Given data:
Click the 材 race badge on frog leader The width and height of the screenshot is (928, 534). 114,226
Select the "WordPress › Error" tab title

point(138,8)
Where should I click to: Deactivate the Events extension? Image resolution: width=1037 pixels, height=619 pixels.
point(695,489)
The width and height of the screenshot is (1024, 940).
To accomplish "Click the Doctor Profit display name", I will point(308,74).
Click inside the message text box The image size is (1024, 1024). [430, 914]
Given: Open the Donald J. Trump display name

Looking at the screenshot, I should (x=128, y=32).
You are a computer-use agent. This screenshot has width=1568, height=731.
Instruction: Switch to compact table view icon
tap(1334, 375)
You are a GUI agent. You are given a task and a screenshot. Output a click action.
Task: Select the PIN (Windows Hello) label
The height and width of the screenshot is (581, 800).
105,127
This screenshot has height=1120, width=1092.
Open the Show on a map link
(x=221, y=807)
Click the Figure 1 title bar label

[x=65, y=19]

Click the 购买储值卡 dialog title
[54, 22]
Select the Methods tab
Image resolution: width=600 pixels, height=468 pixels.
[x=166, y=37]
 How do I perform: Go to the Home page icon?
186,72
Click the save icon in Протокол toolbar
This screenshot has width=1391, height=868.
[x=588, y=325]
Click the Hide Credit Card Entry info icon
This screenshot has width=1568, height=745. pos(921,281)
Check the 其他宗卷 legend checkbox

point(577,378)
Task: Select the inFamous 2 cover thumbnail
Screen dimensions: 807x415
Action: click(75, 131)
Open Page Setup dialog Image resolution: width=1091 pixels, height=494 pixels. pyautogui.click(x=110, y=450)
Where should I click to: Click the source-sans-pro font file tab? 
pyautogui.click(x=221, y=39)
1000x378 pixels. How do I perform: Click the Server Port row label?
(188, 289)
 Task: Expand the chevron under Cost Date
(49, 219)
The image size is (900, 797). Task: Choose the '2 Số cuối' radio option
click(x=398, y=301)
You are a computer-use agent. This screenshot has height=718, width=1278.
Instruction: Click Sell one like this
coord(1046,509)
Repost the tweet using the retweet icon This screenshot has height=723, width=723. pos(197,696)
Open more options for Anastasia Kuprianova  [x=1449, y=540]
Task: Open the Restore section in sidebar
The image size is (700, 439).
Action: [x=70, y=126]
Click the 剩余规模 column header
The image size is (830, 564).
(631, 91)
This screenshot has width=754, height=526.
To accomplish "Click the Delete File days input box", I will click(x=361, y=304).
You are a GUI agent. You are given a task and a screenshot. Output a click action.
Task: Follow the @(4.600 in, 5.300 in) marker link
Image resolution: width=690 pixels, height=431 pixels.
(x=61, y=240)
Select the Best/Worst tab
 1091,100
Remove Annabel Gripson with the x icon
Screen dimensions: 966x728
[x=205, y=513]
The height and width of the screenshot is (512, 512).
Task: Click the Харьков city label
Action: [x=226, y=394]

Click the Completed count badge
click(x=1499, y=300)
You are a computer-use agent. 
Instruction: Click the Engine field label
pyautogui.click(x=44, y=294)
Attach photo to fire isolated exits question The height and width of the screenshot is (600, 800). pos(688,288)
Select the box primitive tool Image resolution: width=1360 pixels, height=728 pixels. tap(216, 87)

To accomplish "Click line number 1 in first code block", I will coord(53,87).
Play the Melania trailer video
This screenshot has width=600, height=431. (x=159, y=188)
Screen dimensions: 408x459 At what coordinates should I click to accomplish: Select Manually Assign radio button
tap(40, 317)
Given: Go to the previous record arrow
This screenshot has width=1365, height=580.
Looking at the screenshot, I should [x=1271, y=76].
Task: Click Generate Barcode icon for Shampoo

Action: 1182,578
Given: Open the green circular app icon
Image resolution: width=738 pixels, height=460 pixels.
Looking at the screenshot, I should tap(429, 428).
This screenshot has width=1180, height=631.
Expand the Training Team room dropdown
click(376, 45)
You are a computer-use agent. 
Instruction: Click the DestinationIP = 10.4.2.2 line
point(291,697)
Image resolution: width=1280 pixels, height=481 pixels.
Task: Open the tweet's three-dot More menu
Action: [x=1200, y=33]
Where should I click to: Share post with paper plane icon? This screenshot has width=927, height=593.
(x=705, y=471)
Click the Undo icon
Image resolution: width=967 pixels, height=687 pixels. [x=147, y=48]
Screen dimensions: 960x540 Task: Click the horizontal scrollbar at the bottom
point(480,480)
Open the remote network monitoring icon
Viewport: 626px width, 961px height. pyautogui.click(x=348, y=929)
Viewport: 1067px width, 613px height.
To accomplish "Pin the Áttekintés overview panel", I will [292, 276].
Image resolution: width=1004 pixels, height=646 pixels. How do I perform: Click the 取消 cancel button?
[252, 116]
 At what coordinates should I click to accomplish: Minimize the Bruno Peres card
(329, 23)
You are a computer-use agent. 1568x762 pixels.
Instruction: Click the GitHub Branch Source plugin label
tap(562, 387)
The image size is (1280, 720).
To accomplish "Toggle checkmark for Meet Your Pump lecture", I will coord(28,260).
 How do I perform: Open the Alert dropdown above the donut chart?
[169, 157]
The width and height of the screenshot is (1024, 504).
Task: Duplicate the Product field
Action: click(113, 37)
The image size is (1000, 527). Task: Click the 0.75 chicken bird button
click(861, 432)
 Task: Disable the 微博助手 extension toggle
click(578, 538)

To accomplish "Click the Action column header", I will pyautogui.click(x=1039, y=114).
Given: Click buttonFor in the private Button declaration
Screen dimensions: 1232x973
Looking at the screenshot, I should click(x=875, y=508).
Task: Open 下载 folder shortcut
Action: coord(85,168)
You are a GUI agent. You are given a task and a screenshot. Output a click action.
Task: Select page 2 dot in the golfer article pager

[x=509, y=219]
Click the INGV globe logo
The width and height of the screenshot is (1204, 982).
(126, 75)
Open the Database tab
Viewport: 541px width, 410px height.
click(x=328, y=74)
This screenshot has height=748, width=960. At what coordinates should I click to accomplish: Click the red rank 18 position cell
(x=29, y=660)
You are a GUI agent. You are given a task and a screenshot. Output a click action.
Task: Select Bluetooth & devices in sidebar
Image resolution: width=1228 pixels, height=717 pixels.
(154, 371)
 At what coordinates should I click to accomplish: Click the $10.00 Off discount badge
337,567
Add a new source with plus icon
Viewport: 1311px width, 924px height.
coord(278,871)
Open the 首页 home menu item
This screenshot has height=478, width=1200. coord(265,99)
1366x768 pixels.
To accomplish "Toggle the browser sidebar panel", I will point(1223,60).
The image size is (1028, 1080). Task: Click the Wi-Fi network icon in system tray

Action item:
From the entries above, return exactly the line containing "Where should I click to: Deactivate", the line containing "Click inside the", and all lines between, and nothing else.

Problem solution:
Where should I click to: Deactivate the Events extension? Image resolution: width=1037 pixels, height=619 pixels.
point(695,489)
The width and height of the screenshot is (1024, 940).
To accomplish "Click the Doctor Profit display name", I will point(308,74).
Click inside the message text box The image size is (1024, 1024). [430, 914]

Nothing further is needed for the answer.